Dr Kahn: That is a good question. We actually struggled with how long to define that interval of initial treatment. If we let it go too long, then we are not using local therapy early in the course of disease. One of the theoretical premises that the trial was built on was the idea of reseeding – that the primary tumor site was a place where circulating tumor cells could recirculate through the tumor and become more competent to set up new sites. If we leave the primary tumor alone for a long time, then we may not see the benefit of resecting the primary tumor. If we don’t treat long enough, particularly with hormone receptor-positive disease, it can take a while to see responses. The shorter end of the limit of four months was based on the idea that most chemotherapy regimens need to run for four months in order to declare a response or not. For example, sequential-ACT goes for four months. Most of the medical oncologists in the group felt that four months was a good minimum interval. For the maximum interval, we based on endocrine therapy, because we don’t often see a good response to endocrine therapy in less than six months, and we wanted to allow some flexibility. That is how we set that interval of 4-8 months.
But the intent of the trial was really to assess the value of early local therapy, so we wanted to make it open-ended, so ,patients could be treated for as long as wanted and then be randomized. We needed the interval to make the population relatively homogeneous in terms of treatment duration. That is how we came up with the 4-8 month interval. In practice, however, obviously systemic treatment goes on longer than eight months. It goes as long as necessary. So in practice, that 4-8 month interval is not as important, particularly seeing as our results did not show a value for early local therapy. If we follow the results of the trial, then we won’t have to make these decisions of when to offer local therapy. The trial shows that early local therapy is not beneficial in women whose tumors are asymptomatic.
Prof.Mao:Your answers have changed some of my viewpoints on local therapy for metastatic breast cancer. I have a final question. I noticed that in your results, FACT-B TOI was significantly lower in patients receiving early local therapy at 18 months post randomization. How we understand this problem. Maybe you can give us more details about it. Thank you so much.

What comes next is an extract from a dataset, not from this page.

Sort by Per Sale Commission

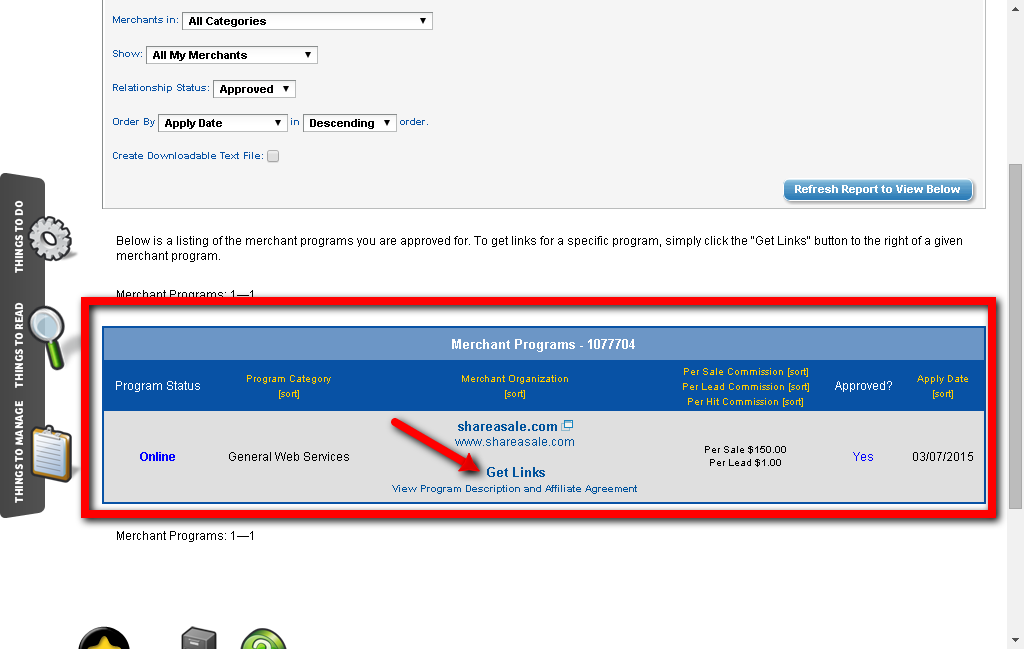click(x=797, y=372)
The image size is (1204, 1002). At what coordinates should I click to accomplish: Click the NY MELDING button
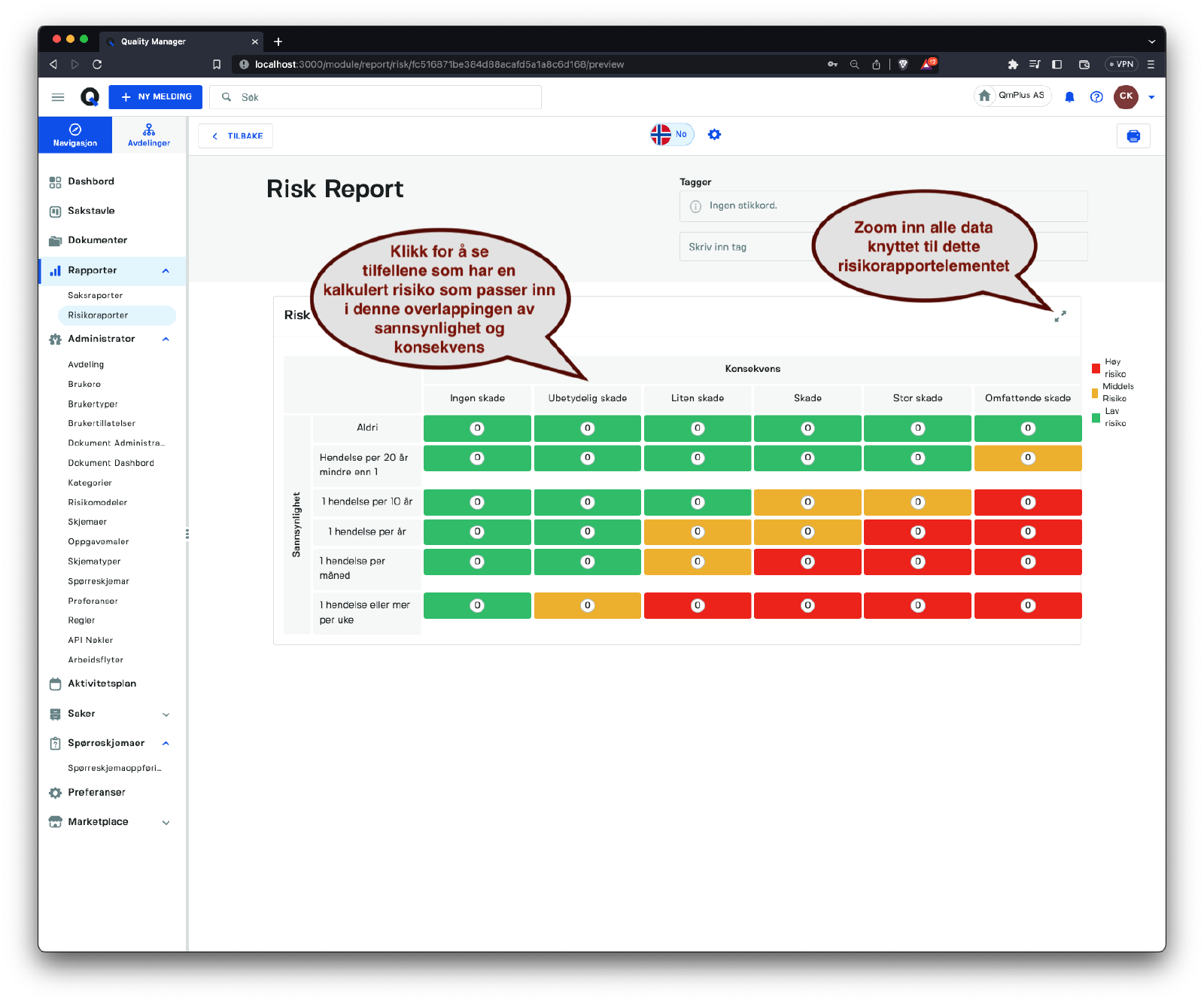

Dr Kahn: Unfortunately, we don’t have more details at the moment. We are looking more closely at the quality of life data to try and understand why that 18-month timepoint was different. As I mentioned earlier, the response rate declines during the course of the study. We had fewer women responding with their quality of life surveys, so the information is not as robust as we would have liked. What we had hypothesized was that the side effects of surgery and radiation would have gone away by that timepoint 18 months after randomization. It is possible that in some women, the surgery and radiation was a little delayed, so by 18 months, the acute effects had not subsided. We did, of course, see an improvement in local control. Women who had locoregional treatment were less likely to experience progression at the local site. Despite the lower rate of local progression, we did not see improved quality of life in terms of local symptoms. This may just be a reflection of the tail-end of the acute effects of surgery and radiation. We do need to look at that data more closely, and we hope to be able to report those findings in greater detail in our manuscript.